My dear sisters, please allow me to speak from the heart. I am sorry that I have offended some of you. I took the things we talk about in the privacy of our secret gatherings, and I put our business out on the streets. Many of you are mad at me for speaking openly about what has long been in our hearts and on our minds. But, how are we supposed to get anywhere if those we bad-mouth in private have no idea the hurt and anger they have (and continue to) caused us?

My letter To: African Men in the Diaspora was met with mixed reactions just as I had anticipated. I knew I was taking a great risk by sharing our private views with our men, and with the world. But, like the strong, enlightened, African woman that I am, I could not help but choose to make those frustrations known by confronting our offenders, rather than to keep it buried inside. I get it! African women are not “desperate!” We don’t care that there are slim pickings out there! We are “single” and “happy!” And, we definitely don’t beg for anything blah blah blah!

While many of you were willing to admit that there is a problem, many of you said I was speaking for myself because I was the only one who seemed “desperate” enough to “lick the feet of whatever African man comes my way.” Some of you referred to me as “Kolomental.” Some said I was “hell-bent on painting our sisters as desperate.” For that, I offer no apology because that was the point anyway. You can all go around pounding your chest in broad daylight talking about how you don’t need an African man, you are fine without them, and how you are not limiting yourselves and whatnot, but who are you really kidding? Of course, you and I are the only ones who know that the wet patch you see on your pillow in the morning is not a result of the fact that you sleep with your mouth open. Or that that eerie feeling we get anytime we pass one of our men on the streets holding hands with his “other woman” is not really there. We are open-minded and we are broadening our horizons and all is good and well.

Aim ::
Repeat the passage of the letter from "My letter To: African" up to and including "blah blah blah!", word for word.

Dataset ::
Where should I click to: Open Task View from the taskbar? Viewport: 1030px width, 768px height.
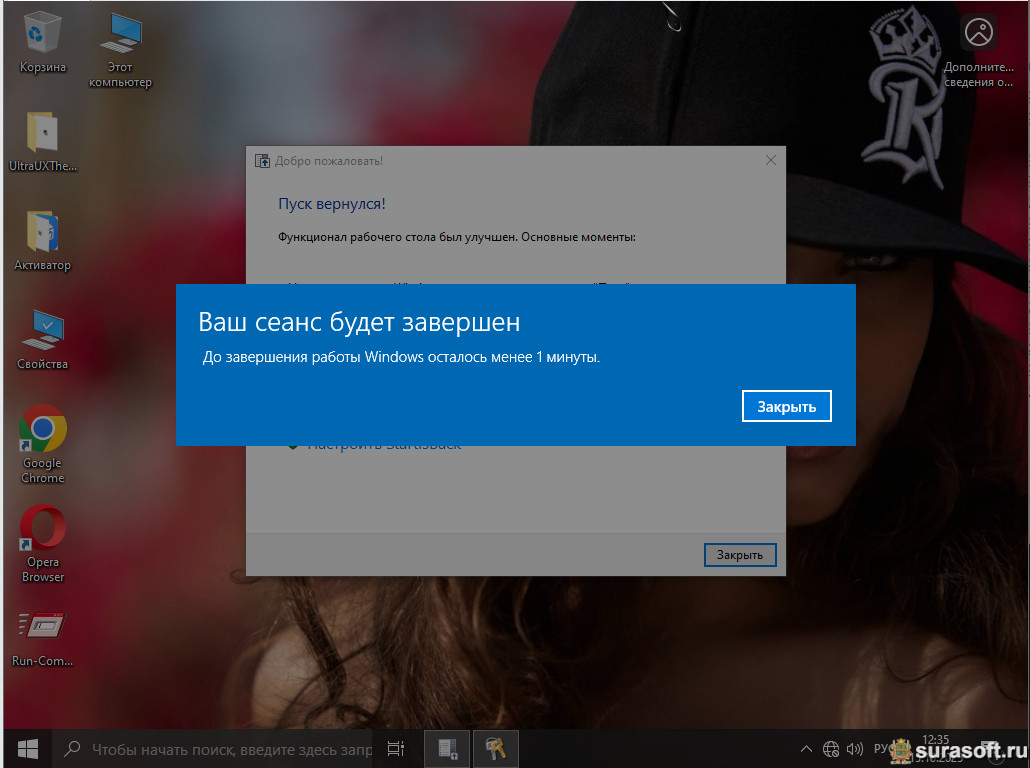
==
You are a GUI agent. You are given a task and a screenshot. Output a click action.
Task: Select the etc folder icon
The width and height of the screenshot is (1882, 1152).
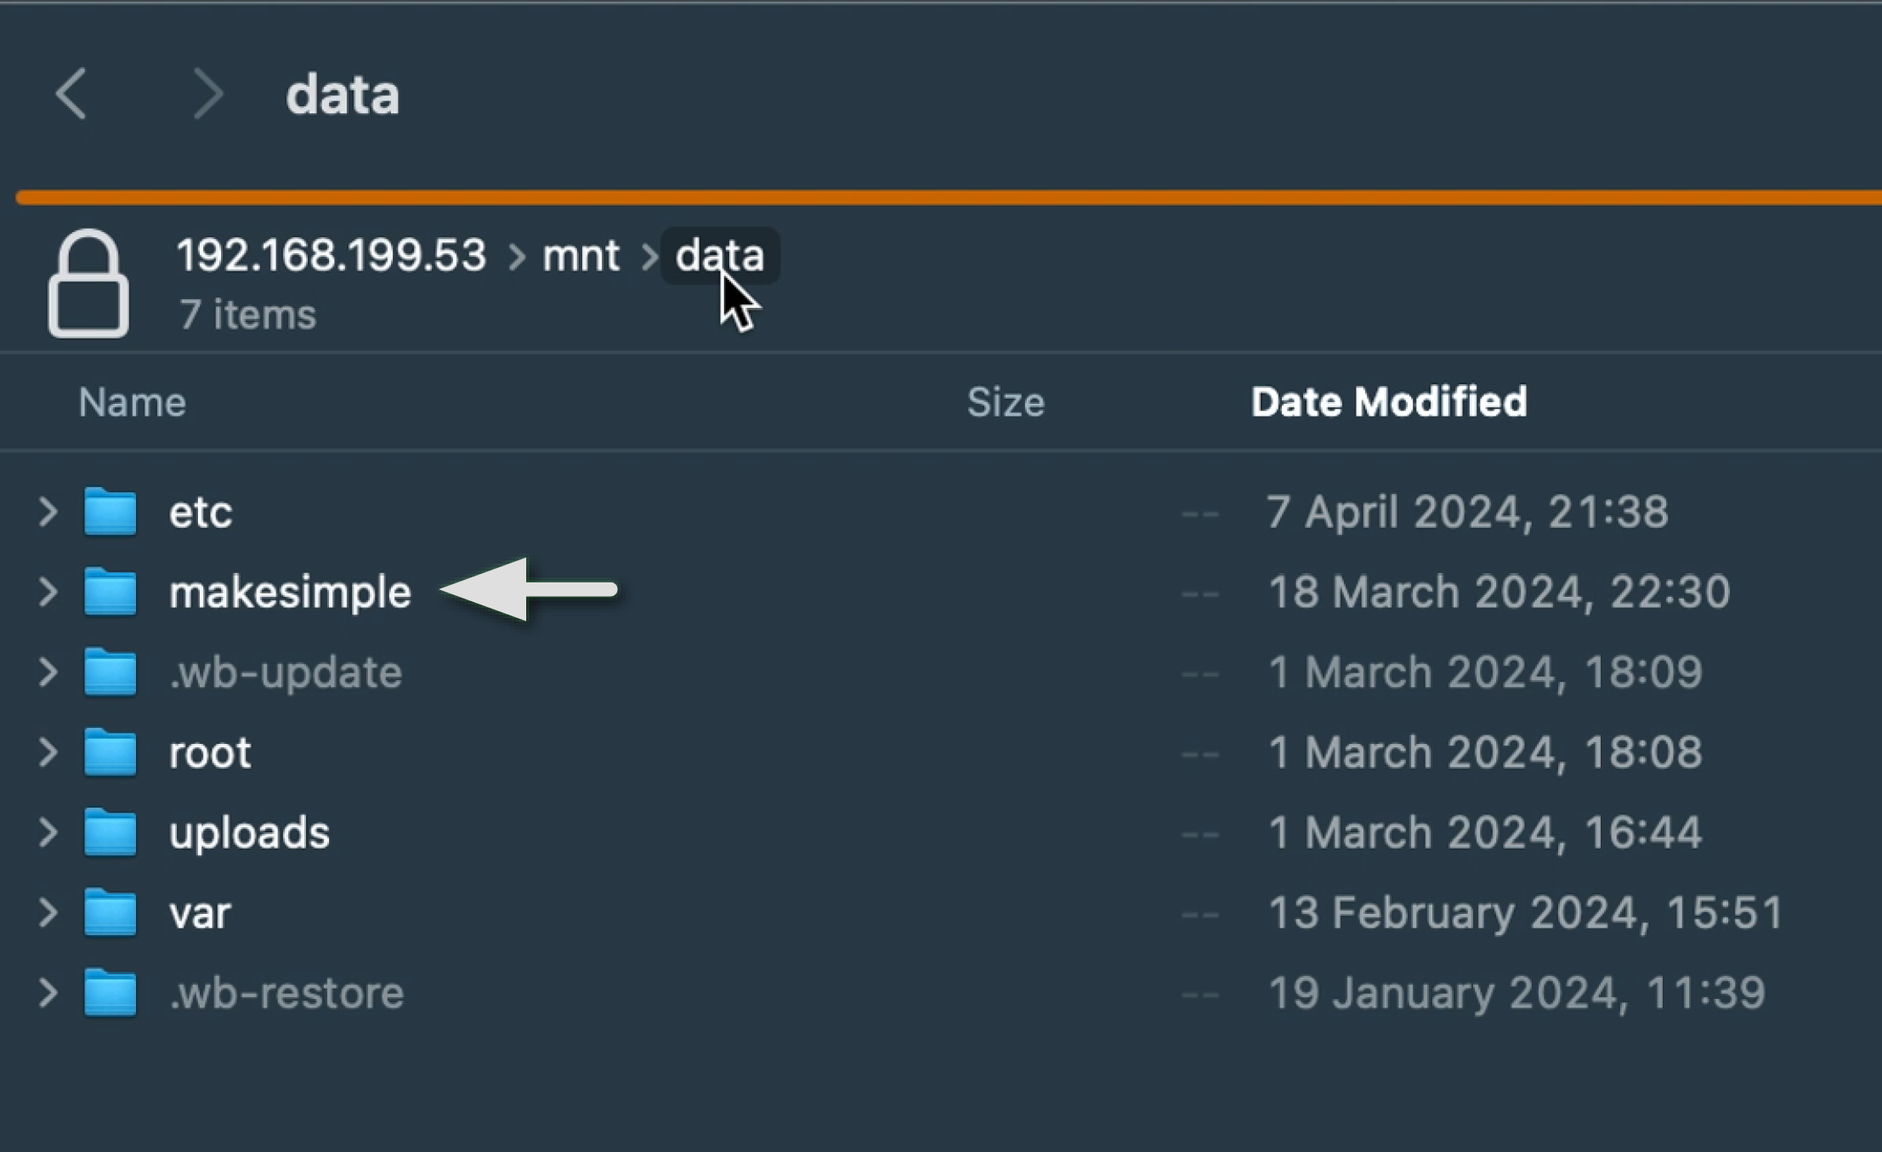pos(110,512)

Result for this task ::
My letter To: African Men in the Diaspora was met with mixed reactions just as I had anticipated. I knew I was taking a great risk by sharing our private views with our men, and with the world. But, like the strong, enlightened, African woman that I am, I could not help but choose to make those frustrations known by confronting our offenders, rather than to keep it buried inside. I get it! African women are not “desperate!” We don’t care that there are slim pickings out there! We are “single” and “happy!” And, we definitely don’t beg for anything blah blah blah!